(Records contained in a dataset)
#####

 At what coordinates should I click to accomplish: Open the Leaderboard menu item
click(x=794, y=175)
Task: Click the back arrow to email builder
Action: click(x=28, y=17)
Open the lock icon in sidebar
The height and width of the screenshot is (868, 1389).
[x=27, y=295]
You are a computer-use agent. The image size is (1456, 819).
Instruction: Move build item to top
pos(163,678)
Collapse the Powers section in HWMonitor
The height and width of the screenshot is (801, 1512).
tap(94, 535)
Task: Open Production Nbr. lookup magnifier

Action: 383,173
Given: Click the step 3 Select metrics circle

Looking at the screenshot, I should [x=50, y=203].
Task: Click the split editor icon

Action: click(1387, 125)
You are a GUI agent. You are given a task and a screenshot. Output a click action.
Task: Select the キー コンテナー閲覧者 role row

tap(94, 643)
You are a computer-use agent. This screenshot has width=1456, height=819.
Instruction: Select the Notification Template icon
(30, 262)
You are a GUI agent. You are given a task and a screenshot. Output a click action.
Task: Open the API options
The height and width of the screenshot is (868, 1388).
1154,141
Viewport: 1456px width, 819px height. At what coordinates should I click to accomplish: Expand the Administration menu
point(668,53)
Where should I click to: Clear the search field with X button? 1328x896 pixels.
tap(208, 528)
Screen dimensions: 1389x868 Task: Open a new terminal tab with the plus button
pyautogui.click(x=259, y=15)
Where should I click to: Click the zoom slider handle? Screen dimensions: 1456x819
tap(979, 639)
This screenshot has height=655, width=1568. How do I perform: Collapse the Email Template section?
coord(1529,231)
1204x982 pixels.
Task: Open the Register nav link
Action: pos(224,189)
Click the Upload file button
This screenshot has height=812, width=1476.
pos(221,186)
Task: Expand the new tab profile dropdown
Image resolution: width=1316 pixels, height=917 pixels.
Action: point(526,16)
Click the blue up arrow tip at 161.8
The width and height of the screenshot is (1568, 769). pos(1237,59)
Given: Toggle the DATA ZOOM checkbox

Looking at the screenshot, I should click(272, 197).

#####

- _PROMPT_: Print all entries again, exactly.

- _OUTPUT FOR THIS EXERCISE_:
 At what coordinates should I click to accomplish: Open the Leaderboard menu item
click(x=794, y=175)
Task: Click the back arrow to email builder
Action: click(x=28, y=17)
Open the lock icon in sidebar
The height and width of the screenshot is (868, 1389).
[x=27, y=295]
You are a computer-use agent. The image size is (1456, 819).
Instruction: Move build item to top
pos(163,678)
Collapse the Powers section in HWMonitor
The height and width of the screenshot is (801, 1512).
tap(94, 535)
Task: Open Production Nbr. lookup magnifier

Action: 383,173
Given: Click the step 3 Select metrics circle

Looking at the screenshot, I should [x=50, y=203].
Task: Click the split editor icon

Action: click(1387, 125)
You are a GUI agent. You are given a task and a screenshot. Output a click action.
Task: Select the キー コンテナー閲覧者 role row

tap(94, 643)
You are a computer-use agent. This screenshot has width=1456, height=819.
Instruction: Select the Notification Template icon
(30, 262)
You are a GUI agent. You are given a task and a screenshot. Output a click action.
Task: Open the API options
The height and width of the screenshot is (868, 1388).
1154,141
Viewport: 1456px width, 819px height. At what coordinates should I click to accomplish: Expand the Administration menu
point(668,53)
Where should I click to: Clear the search field with X button? 1328x896 pixels.
tap(208, 528)
Screen dimensions: 1389x868 Task: Open a new terminal tab with the plus button
pyautogui.click(x=259, y=15)
Where should I click to: Click the zoom slider handle? Screen dimensions: 1456x819
tap(979, 639)
This screenshot has height=655, width=1568. How do I perform: Collapse the Email Template section?
coord(1529,231)
1204x982 pixels.
Task: Open the Register nav link
Action: pos(224,189)
Click the Upload file button
This screenshot has height=812, width=1476.
pos(221,186)
Task: Expand the new tab profile dropdown
Image resolution: width=1316 pixels, height=917 pixels.
Action: point(526,16)
Click the blue up arrow tip at 161.8
The width and height of the screenshot is (1568, 769). pos(1237,59)
Given: Toggle the DATA ZOOM checkbox

Looking at the screenshot, I should click(272, 197).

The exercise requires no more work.